Damit beweist auch die Studie aus Cleveland ebenso wie die aus Dänemark, dass der Schutz durch eine natürliche Infektion perfekt ist und nicht durch eine Impfung verbessert werden kann. Denn genau das ist ja die angebliche Motivation der Impfung, nämlich Schutz vor schwerer Erkrankung und Todesfall.

Aber die Cleveland-Studie liefert noch ein weiteres originelles Ergebnis. Sie sollte die klinische Wirksamkeit der bivalenten Impfstoffe belegen, stellt aber zufällig fest, dass das Risiko einer Covid-19-Infektion mit jeder vorherigen Impfung steigt:

Die Grafik zeigt den Anteil der Teilnehmer, die sich im Laufe der Studie infiziert haben, aufgeschlüsselt nach Tagen seit Beginn der Studie und nach erhaltenen Impfdosen. Wir sehen: Je mehr Impfdosen, desto mehr Infektionen.

Die Autoren weisen darauf hin, dass das Klinikpersonal PCR-Tests durchführen lassen musste, um bezahlten Krankenurlaub zu erhalten, was die Auswirkungen der Testverzerrung zumindest etwas abmildern dürfte.

Hier ist die Übersetzung der Kommentare der Autoren zu dem Ergebnis

Die Assoziation eines erhöhten Risikos für COVID-19 mit einer höheren Anzahl früherer Impfstoffdosen in unserer Studie war unerwartet. Eine einfache Erklärung könnte sein, dass diejenigen, die mehr Dosen erhalten hatten, mit größerer Wahrscheinlichkeit ein höheres COVID-19-Risiko aufwiesen. Auf einen kleinen Teil der Personen könnte diese Beschreibung zutreffen. Die Mehrheit der Probanden in dieser Studie waren jedoch in der Regel junge Menschen, und alle hatten die Möglichkeit, bis zum Beginn der Studie mindestens drei Impfdosen zu erhalten, und sie hatten auch die Gelegenheit dazu. … Dies ist nicht die einzige Studie, in der ein möglicher Zusammenhang zwischen mehr früheren Impfdosen und einem höheren Risiko für COVID-19 festgestellt wurde. … Wir müssen noch viel über den Schutz durch die COVID-19-Impfung lernen, und zusätzlich zur Wirksamkeit eines Impfstoffs ist es wichtig zu untersuchen, ob mehrere Impfdosen, die im Laufe der Zeit verabreicht werden, möglicherweise nicht die positive Wirkung haben, die allgemein angenommen wird.

Interessant ist auch diese Grafik.

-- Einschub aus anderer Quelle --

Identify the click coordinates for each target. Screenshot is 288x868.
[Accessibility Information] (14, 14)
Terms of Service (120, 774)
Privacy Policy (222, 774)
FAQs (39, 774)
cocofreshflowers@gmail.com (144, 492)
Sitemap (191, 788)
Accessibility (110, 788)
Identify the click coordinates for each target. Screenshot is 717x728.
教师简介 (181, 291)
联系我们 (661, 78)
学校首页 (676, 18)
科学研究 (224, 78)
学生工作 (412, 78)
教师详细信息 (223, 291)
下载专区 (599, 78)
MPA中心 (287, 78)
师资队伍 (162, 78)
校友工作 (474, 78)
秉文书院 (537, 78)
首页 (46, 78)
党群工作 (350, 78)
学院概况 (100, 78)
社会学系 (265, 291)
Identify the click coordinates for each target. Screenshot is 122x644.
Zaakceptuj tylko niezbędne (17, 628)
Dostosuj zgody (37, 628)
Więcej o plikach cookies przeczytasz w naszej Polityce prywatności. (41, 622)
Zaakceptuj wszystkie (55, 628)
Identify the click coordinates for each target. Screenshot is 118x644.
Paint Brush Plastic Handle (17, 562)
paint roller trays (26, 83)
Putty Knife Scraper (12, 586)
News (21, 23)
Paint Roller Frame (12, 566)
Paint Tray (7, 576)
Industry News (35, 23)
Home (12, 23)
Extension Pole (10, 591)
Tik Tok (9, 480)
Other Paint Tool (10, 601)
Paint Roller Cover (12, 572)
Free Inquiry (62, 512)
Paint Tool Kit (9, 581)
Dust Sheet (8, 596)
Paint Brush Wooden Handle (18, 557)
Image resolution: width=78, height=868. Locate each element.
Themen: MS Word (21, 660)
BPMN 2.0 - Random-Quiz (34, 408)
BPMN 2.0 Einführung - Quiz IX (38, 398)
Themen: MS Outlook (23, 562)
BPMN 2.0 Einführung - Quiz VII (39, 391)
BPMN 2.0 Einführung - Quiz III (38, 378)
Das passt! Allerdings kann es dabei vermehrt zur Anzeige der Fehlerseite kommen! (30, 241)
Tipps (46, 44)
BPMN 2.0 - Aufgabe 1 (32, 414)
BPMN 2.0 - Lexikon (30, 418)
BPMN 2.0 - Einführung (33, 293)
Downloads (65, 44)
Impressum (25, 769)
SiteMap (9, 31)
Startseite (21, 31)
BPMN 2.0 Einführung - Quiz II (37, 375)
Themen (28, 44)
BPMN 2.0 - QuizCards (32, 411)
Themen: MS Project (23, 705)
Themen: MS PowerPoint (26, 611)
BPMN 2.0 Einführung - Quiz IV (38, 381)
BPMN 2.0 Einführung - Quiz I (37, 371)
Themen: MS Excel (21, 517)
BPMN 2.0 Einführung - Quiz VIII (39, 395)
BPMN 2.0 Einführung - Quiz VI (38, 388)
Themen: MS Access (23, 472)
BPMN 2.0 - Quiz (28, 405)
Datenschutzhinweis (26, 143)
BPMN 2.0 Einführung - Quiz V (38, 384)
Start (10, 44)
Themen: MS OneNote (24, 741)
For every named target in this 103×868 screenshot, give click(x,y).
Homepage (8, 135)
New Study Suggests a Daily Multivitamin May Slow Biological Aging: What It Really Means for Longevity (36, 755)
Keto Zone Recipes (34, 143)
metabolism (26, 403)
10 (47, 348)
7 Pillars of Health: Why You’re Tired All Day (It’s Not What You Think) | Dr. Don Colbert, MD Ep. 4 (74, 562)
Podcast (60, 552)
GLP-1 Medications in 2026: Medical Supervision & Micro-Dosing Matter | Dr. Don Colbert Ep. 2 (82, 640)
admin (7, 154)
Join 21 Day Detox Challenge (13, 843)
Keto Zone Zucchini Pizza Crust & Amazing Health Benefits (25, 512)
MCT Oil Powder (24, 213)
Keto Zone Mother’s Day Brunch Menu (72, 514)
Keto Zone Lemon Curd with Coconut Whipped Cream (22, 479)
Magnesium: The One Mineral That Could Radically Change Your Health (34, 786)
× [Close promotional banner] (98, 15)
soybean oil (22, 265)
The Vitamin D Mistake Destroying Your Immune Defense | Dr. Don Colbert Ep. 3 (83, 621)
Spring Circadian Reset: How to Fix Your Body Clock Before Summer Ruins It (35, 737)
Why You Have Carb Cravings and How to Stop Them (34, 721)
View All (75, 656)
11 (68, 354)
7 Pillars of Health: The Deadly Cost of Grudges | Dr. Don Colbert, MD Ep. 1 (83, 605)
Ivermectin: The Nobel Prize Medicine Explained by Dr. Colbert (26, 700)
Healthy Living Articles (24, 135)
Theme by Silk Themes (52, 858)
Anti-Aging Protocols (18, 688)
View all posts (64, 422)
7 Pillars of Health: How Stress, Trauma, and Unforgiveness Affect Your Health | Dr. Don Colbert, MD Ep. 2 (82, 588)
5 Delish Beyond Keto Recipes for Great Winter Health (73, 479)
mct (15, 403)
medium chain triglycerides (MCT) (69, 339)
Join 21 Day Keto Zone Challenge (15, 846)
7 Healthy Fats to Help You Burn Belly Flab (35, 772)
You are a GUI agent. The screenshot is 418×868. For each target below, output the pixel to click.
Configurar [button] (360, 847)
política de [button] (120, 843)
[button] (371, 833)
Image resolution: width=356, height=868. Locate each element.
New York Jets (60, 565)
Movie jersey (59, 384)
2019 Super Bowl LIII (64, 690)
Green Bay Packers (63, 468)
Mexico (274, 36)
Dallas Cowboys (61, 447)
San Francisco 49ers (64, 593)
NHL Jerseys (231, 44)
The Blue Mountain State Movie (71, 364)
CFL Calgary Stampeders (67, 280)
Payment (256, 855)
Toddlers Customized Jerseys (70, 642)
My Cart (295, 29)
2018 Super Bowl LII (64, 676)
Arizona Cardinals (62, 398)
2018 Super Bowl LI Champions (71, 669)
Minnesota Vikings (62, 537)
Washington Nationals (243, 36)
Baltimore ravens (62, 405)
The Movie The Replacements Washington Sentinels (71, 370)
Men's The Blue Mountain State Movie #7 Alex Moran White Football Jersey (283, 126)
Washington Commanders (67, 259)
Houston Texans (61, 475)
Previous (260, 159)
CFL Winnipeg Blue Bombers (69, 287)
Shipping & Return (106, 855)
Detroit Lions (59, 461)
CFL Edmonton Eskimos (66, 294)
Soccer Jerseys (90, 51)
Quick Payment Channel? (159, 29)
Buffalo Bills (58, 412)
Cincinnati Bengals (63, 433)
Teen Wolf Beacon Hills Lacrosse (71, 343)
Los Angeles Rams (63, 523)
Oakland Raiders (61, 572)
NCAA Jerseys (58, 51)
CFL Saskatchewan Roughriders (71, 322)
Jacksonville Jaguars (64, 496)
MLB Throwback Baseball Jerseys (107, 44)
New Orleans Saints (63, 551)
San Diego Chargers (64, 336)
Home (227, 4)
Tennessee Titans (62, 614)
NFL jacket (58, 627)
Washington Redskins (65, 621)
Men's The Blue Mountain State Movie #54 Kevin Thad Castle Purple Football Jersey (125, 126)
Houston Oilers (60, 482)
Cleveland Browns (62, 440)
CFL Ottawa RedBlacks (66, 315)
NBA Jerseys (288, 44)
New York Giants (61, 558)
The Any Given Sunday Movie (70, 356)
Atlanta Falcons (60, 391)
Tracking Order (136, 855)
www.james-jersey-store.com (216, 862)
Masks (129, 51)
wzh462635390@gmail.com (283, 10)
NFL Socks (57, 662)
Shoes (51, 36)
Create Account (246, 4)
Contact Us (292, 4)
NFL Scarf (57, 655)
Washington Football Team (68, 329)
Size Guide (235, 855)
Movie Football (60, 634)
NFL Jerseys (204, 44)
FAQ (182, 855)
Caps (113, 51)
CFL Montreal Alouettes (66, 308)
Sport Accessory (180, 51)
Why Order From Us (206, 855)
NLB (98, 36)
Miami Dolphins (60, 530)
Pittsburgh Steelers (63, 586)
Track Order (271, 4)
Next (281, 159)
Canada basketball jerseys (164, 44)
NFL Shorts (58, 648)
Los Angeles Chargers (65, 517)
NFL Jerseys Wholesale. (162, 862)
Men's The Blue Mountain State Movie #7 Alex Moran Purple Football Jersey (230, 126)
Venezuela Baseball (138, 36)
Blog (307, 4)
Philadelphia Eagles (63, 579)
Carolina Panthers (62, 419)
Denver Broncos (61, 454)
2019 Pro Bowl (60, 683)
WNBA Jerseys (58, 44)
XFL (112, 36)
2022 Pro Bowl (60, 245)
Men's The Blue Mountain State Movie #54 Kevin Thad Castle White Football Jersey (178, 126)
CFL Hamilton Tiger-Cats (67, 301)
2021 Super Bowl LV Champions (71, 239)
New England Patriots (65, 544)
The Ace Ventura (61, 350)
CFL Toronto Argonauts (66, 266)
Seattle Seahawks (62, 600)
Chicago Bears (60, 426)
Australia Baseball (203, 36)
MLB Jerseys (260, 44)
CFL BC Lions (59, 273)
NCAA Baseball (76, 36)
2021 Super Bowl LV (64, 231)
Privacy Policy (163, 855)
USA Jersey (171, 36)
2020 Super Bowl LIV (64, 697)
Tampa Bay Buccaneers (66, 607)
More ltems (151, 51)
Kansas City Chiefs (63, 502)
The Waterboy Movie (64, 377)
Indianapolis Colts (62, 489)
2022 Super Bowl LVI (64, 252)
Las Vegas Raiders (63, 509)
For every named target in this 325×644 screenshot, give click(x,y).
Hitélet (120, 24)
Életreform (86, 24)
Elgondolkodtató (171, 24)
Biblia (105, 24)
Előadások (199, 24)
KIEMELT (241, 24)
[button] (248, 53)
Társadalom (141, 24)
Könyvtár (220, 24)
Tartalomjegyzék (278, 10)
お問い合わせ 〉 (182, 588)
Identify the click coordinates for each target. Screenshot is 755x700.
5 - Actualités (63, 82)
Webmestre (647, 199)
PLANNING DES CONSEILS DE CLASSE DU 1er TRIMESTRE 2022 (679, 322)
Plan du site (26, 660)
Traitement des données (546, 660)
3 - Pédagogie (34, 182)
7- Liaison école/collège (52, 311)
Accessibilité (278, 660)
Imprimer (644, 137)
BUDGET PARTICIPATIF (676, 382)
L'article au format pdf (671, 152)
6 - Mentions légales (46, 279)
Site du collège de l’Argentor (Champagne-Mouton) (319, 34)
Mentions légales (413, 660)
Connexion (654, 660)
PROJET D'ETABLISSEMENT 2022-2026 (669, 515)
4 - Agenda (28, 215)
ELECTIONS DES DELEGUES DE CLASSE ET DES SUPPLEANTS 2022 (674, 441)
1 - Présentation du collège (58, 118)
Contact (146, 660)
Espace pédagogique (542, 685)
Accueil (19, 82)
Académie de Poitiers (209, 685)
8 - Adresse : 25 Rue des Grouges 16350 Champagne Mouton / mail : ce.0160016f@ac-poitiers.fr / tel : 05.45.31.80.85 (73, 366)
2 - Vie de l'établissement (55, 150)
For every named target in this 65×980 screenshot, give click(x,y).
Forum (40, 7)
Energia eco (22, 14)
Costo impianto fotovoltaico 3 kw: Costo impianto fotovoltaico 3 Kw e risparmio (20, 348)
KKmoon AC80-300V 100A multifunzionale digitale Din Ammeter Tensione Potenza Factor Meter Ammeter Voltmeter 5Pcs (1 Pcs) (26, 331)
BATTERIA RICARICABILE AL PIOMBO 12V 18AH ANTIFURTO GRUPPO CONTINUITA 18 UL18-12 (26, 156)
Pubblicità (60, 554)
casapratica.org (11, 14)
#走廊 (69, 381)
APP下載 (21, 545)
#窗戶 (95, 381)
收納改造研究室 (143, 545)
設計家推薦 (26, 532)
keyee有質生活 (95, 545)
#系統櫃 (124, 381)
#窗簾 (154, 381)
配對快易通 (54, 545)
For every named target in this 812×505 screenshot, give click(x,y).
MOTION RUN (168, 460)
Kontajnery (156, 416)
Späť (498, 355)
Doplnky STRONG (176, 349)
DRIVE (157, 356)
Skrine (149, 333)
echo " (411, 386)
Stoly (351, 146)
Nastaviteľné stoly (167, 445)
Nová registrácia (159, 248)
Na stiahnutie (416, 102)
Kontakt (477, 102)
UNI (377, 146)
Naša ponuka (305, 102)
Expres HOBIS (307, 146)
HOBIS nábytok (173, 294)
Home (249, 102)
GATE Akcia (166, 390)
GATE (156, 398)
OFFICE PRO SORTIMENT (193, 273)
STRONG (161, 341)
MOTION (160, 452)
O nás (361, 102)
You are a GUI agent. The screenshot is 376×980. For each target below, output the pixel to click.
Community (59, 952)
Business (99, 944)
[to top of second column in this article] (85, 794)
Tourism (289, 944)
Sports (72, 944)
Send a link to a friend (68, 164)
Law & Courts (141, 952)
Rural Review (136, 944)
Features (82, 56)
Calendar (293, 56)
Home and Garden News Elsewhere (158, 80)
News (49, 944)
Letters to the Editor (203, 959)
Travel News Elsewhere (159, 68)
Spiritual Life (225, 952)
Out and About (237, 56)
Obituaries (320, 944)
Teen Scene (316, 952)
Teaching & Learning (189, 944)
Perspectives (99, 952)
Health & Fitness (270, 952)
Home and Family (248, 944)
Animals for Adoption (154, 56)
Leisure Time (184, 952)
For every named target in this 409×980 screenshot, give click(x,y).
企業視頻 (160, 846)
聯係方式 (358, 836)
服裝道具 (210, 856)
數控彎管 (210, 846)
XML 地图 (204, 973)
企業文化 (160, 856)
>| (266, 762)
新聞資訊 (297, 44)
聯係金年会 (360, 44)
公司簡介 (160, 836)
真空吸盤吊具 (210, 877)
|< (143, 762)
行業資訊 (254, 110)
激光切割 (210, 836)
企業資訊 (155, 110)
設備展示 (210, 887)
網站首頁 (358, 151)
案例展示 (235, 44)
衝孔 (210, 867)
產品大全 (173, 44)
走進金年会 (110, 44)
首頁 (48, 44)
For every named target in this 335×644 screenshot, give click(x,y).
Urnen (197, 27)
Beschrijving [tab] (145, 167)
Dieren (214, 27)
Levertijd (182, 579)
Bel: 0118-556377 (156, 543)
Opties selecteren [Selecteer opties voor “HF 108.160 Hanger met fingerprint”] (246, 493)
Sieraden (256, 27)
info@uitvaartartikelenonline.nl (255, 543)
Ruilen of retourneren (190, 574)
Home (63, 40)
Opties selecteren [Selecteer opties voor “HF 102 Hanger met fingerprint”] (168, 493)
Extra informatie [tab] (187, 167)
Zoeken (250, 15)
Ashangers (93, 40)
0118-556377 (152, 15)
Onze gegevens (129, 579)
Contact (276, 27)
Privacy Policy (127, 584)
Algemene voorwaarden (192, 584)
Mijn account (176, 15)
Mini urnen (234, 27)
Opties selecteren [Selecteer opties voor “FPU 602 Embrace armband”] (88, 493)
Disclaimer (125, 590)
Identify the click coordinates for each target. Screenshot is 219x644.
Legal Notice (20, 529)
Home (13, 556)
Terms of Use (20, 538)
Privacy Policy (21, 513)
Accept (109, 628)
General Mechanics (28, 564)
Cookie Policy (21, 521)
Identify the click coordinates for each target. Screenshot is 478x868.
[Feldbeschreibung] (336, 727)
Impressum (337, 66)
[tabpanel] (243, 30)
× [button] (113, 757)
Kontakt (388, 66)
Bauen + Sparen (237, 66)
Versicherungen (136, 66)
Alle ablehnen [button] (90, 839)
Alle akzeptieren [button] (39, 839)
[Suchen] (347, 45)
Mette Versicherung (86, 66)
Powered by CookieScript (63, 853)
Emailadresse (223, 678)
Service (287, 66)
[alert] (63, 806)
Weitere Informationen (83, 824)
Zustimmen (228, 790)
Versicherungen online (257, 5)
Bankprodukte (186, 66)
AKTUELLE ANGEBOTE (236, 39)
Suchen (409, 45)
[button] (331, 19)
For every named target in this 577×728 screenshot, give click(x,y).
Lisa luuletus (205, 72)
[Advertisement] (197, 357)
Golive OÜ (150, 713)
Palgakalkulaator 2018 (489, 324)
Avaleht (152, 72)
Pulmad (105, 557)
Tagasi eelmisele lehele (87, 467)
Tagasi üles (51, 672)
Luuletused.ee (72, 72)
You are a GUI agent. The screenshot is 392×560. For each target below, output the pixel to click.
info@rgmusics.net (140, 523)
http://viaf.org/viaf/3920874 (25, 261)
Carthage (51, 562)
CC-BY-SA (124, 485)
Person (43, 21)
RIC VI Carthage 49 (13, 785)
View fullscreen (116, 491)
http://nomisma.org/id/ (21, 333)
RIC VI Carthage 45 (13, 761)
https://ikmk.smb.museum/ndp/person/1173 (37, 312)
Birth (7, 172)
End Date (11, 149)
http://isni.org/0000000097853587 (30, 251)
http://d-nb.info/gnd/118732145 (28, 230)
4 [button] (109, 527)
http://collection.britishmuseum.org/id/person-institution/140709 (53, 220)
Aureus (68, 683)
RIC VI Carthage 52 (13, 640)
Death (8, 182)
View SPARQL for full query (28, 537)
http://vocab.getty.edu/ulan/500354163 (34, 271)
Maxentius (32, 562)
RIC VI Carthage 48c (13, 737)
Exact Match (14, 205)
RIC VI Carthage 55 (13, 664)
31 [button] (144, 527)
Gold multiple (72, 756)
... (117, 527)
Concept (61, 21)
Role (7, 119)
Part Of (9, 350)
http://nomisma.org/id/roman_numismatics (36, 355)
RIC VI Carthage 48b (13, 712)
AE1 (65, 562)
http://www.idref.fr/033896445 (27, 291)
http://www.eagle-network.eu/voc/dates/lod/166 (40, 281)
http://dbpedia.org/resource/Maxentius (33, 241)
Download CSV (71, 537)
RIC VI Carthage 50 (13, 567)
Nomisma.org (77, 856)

Sie zeigt, dass eine natürliche Infektion gut gegen Re-Infektion schützt, der Schutz aber abnimmt, je unähnlicher die Varianten des Virus werden:

Wir wissen übrigens, dass die mRNA-Impfstoffe die Entstehung von Varianten und Mutationen massiv fördern, da sie eben Antikörper nur gegen das Spike Protein erzeugen und nicht gegen die anderen Merkmale des Virus, wie das bei der natürlichen Infektion passiert. Die mehrfache Impfung hat zur Folge, dass das Immunsystem regulatorische T-Zellen entwickelt, die es toleranter gegen das Virus machen, sowie Subtyp 4 bei den Antikörpern, die ebenfalls die rasche Bekämpfung des Virus bei Infektion verhindern.

Unter anderem deshalb kommt es zu häufigeren Infektionen mit steigender Zahl der verabreichten Spritzen und damit werden auch die Mutationen noch mehr gefördert.